* _About this exercise_
Can you pick up the parenting text where it stops and add the next few paragraphs?

* _Page text_
I’m often confused by parents who want their children to grow up with a sense of balance, and responsibility, but then buy their children every item they ever ask for and bend to their every whim. If you are that parent and decide to give everything to your children you never had growing up, great for you! Just realize there may be a trade-off.
I have known adults who have done this to their now adult children and they constantly regret the decision. Now their children are entitled adults and treat them like crap, expecting to still be catered to. And when the elderly parents need help, no one is available to help with even the smallest task.
My Mom says her motto as we grew up was to “keep your kids poor” so that they learn to value money and hard work. My Mom also lost her parents before the age of 18, as well as my Dad lost his father before he turned 18 (to heart attacks and cancer). They grew up into adults who had to do for themselves at what would now be considered a very young age. My parents wanted us to be completely independent by the time we reached 18, so that if they did pass away we would be able to take care of ourselves. I’d say they succeeded, much to our complaining.
Here in our household, Monkey and Crab know disappointment well, and definitely responsibility. In addition, they know that there are limits to our spending, but also that there is a whole positive world of learning available to them to build, create, and grow into whomever they want to be. Mostly – for free.

(Stored data entries)
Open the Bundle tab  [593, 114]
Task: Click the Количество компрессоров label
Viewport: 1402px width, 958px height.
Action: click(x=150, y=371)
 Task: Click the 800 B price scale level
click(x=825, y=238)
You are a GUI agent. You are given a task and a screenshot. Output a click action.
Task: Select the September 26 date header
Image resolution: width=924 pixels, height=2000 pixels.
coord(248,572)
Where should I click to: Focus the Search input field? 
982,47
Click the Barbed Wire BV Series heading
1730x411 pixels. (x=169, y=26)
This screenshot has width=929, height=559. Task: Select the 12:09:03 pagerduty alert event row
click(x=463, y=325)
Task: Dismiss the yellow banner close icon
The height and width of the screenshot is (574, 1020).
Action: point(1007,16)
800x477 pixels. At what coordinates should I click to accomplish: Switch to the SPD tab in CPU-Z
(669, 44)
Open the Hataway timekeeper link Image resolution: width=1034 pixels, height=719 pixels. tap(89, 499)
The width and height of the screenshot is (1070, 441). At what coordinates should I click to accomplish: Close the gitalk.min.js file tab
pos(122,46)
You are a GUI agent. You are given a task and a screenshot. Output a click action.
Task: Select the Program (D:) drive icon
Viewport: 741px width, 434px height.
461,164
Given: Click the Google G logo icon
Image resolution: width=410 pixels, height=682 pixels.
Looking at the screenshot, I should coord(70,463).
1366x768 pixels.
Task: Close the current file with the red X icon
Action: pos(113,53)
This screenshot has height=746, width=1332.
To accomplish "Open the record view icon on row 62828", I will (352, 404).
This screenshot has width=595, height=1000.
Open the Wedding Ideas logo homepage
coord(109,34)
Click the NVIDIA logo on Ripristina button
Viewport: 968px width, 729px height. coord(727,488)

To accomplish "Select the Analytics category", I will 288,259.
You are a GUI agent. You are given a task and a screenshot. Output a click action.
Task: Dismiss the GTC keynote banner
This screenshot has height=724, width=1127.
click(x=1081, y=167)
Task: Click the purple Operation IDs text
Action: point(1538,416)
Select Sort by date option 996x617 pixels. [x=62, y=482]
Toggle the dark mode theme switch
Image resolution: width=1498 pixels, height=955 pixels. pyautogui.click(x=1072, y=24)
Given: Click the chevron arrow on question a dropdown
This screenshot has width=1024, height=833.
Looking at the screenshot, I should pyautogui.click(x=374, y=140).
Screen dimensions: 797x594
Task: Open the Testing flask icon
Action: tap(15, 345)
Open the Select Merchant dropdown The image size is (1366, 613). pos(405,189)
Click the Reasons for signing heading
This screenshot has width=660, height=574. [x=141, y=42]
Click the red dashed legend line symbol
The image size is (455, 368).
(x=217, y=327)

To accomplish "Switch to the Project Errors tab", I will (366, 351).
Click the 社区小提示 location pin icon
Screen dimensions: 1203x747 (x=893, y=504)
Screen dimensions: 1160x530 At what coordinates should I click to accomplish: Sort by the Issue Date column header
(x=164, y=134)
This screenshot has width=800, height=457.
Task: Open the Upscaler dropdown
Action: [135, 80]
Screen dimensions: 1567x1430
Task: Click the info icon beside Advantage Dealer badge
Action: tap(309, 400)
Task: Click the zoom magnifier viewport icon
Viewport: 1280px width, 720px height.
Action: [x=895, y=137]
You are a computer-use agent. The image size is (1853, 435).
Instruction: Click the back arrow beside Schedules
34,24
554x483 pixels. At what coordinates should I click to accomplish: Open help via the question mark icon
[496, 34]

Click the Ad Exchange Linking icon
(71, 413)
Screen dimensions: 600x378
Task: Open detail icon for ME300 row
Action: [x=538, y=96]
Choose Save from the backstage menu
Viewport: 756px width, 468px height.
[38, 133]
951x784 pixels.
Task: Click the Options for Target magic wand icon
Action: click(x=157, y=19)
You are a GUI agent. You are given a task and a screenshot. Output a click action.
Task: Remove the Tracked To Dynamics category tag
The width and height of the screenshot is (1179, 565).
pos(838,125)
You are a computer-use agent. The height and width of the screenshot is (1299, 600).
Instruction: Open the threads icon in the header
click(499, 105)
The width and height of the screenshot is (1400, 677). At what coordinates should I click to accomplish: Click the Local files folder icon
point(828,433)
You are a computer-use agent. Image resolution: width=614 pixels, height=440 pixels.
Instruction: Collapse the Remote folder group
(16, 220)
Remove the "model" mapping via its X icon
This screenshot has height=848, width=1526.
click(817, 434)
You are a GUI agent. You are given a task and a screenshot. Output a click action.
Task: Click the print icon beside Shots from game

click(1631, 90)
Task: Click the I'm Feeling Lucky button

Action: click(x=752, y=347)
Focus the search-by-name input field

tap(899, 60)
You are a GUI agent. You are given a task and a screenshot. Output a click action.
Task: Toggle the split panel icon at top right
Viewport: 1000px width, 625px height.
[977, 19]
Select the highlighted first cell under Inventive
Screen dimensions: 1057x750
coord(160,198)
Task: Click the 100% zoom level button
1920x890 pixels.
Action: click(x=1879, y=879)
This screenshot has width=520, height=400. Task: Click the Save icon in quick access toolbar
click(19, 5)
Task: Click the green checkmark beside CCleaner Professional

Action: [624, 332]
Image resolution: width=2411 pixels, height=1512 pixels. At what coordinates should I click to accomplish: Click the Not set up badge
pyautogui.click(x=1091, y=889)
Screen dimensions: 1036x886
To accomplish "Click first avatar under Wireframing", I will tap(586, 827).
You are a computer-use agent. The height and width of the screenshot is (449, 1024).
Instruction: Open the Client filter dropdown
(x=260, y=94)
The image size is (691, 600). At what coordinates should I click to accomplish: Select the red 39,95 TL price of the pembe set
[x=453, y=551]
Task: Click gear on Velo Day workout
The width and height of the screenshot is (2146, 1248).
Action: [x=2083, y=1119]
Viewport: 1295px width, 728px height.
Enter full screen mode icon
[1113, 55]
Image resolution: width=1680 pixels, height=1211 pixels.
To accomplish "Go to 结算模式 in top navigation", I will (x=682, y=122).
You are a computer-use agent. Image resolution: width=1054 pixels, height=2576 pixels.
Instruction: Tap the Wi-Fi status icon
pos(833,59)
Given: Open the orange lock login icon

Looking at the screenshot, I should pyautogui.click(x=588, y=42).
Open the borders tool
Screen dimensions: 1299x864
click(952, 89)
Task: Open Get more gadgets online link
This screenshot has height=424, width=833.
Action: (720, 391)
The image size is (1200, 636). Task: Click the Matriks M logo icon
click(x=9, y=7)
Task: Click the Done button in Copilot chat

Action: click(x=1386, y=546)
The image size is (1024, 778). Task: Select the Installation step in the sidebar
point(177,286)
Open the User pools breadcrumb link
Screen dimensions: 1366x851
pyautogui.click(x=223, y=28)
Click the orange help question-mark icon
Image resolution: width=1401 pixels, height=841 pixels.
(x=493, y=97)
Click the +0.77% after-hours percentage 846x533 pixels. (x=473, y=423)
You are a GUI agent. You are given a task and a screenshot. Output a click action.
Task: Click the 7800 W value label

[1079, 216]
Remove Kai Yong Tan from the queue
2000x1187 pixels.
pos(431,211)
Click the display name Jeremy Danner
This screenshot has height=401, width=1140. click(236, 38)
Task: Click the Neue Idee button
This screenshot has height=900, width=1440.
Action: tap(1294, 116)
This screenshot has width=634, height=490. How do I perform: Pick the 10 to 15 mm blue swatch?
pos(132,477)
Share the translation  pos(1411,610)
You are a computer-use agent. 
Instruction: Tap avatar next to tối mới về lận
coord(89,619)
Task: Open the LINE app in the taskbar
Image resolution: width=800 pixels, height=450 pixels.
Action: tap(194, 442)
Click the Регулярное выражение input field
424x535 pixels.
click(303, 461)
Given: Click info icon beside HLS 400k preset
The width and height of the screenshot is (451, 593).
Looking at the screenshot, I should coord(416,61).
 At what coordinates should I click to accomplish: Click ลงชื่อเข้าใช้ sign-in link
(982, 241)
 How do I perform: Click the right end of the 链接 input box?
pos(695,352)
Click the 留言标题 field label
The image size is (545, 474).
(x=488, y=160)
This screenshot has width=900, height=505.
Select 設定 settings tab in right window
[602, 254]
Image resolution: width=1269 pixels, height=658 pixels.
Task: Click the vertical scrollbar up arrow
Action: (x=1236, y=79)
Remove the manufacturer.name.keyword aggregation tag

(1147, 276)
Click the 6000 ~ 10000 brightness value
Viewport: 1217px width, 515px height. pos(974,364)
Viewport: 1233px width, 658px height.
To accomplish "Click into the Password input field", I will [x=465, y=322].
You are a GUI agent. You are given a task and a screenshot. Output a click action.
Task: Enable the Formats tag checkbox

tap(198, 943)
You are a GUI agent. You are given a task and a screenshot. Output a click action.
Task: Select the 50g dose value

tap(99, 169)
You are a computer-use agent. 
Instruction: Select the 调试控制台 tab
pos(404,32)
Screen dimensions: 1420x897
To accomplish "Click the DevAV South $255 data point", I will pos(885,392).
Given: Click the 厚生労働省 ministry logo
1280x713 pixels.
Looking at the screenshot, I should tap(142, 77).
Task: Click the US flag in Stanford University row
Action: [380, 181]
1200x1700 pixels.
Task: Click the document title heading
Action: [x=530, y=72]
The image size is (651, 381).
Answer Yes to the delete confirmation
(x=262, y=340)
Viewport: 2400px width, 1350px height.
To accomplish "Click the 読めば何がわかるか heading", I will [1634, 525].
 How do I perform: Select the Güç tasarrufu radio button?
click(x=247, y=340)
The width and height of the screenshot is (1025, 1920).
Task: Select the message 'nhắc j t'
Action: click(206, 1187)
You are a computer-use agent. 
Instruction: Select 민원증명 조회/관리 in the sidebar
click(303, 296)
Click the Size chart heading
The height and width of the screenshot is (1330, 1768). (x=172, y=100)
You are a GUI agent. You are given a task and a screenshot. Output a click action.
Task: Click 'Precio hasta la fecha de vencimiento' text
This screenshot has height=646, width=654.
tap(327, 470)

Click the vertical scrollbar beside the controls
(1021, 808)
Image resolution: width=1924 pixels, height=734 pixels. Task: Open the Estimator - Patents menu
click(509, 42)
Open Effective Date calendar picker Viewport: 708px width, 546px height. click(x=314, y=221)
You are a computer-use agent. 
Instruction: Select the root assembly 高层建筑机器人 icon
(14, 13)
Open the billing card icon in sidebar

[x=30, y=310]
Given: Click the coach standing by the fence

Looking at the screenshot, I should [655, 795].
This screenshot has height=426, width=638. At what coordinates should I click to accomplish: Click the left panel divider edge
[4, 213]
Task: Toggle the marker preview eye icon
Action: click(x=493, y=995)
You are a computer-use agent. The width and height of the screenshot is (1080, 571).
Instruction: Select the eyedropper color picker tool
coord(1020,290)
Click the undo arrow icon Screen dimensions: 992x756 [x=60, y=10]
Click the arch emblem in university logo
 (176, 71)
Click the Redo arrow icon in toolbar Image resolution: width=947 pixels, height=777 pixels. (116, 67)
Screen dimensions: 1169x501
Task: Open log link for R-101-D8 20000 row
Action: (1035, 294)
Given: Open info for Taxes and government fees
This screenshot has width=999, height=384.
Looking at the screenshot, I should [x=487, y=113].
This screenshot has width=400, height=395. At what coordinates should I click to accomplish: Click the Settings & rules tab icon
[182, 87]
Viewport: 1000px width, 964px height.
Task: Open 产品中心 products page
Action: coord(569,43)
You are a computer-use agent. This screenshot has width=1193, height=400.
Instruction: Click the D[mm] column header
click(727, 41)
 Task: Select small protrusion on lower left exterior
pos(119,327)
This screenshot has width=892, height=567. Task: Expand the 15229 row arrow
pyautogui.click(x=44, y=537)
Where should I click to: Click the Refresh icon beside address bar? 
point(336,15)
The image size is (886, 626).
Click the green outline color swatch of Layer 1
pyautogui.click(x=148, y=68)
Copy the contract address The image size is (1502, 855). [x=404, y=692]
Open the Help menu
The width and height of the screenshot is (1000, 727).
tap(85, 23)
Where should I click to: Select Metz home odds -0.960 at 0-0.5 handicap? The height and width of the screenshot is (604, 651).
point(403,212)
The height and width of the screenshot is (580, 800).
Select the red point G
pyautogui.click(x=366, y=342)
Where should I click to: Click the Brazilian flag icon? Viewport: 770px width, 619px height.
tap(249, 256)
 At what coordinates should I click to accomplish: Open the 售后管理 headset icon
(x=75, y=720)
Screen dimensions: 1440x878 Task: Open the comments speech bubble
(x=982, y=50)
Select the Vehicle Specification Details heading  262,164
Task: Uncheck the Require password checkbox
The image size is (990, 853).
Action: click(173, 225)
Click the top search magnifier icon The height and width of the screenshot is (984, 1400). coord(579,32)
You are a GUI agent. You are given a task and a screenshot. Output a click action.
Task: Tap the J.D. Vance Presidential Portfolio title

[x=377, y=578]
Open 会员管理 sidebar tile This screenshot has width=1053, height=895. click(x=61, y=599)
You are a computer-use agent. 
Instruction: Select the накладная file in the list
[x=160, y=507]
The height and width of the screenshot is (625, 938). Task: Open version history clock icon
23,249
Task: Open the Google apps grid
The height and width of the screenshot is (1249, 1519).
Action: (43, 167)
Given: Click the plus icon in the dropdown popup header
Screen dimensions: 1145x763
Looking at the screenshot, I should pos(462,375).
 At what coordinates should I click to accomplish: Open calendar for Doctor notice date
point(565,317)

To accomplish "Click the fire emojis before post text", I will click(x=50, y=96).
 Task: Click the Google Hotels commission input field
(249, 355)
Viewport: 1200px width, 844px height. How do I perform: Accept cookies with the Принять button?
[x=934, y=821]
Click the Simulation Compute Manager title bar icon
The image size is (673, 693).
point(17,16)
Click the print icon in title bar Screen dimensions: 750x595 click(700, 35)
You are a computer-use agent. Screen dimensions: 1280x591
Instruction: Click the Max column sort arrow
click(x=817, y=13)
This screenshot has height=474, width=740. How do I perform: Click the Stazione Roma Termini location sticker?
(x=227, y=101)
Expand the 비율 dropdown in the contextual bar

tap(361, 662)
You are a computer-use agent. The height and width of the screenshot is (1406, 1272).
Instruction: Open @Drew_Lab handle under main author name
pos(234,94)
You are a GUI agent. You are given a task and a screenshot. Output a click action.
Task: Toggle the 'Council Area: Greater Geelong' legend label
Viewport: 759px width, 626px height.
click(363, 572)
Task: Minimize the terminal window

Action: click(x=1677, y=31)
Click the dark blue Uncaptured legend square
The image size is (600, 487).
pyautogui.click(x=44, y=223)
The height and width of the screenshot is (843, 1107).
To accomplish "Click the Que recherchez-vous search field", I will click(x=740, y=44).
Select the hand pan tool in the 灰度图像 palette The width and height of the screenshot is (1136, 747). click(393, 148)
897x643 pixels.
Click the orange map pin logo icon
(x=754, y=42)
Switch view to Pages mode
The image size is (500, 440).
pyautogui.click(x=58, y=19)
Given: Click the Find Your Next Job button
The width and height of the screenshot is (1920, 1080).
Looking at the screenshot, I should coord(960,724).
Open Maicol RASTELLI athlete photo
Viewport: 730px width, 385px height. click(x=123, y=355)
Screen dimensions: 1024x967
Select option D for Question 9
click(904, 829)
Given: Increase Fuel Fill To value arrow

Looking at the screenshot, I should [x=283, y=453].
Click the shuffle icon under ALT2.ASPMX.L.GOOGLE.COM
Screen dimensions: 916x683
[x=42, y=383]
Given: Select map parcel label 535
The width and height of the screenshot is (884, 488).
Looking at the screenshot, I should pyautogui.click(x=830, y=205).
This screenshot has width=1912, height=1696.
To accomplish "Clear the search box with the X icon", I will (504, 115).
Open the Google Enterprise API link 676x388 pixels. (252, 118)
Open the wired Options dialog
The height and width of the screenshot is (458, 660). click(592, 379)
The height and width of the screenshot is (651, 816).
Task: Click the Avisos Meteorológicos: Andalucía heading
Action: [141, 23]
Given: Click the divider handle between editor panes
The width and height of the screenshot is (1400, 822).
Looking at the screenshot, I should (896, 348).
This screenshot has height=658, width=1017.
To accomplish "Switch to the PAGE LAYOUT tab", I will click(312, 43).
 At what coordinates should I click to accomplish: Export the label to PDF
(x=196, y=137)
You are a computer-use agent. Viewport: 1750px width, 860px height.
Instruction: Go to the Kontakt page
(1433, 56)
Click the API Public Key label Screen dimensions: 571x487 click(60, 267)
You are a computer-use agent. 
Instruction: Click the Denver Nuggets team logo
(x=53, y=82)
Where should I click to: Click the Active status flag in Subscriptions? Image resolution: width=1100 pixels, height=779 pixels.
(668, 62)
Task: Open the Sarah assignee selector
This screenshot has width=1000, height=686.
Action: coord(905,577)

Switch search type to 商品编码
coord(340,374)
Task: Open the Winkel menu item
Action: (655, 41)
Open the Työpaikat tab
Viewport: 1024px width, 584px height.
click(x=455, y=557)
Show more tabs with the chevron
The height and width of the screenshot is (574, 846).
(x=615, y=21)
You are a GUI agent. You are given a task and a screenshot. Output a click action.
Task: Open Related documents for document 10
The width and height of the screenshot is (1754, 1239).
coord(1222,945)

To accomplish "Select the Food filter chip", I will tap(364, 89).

* _Task output_
There is this pressure to register children in all types of activities. The pressure sneaks up on you when you’re not looking and next thing you know, you’re signing soccer forms, scheduling karate or dance classes, and driving the kids all over town on a daily basis. Then you’re worn out, cook less, and grab food on the go. Slowly, it all becomes a lot to juggle and the costs add up!
I’m here to let you know there might be another way to go about things. Maybe it’s my frugal nature, or maybe it’s because my children are too young to ask to play sports, but we don’t sign up for much in the way of paid activities.
Monkey is about to be 6 in the new year, and Crab is about 2 1/2 years old. We’ve found so many ways for them to learn and grow that hasn’t limited us to specific schedules or required classes. Monkey is happy to watch woodworking videos and then set on a path to build something with his Dad.
In addition, we are more relaxed about our family time and learning, because we go with the flow of where our curiosity leads us. We live outside of rigid schedules most of the time, but I like that my children do experience boredom and have to entertain themselves much as I did as a kid.
Monkey recently took up running with me this summer and ran his first race a weekend or so ago. He not only is learning how to take good care of his body, and mind I might add, but also that he can participate in individual sports that provide a source of good donations to charities. The race we choose was a Toys for Tots gift donation race!
It cost us nothing to train, and just a small fee and donation to race. The perfect frugal activity to enjoy spending time together.
In addition, he learned about how I saved on a gym membership and shopped around to find a treadmill used online to use in our home. From selling our couch, we were able to swap it out with a good treadmill that we are still using a year and a half later.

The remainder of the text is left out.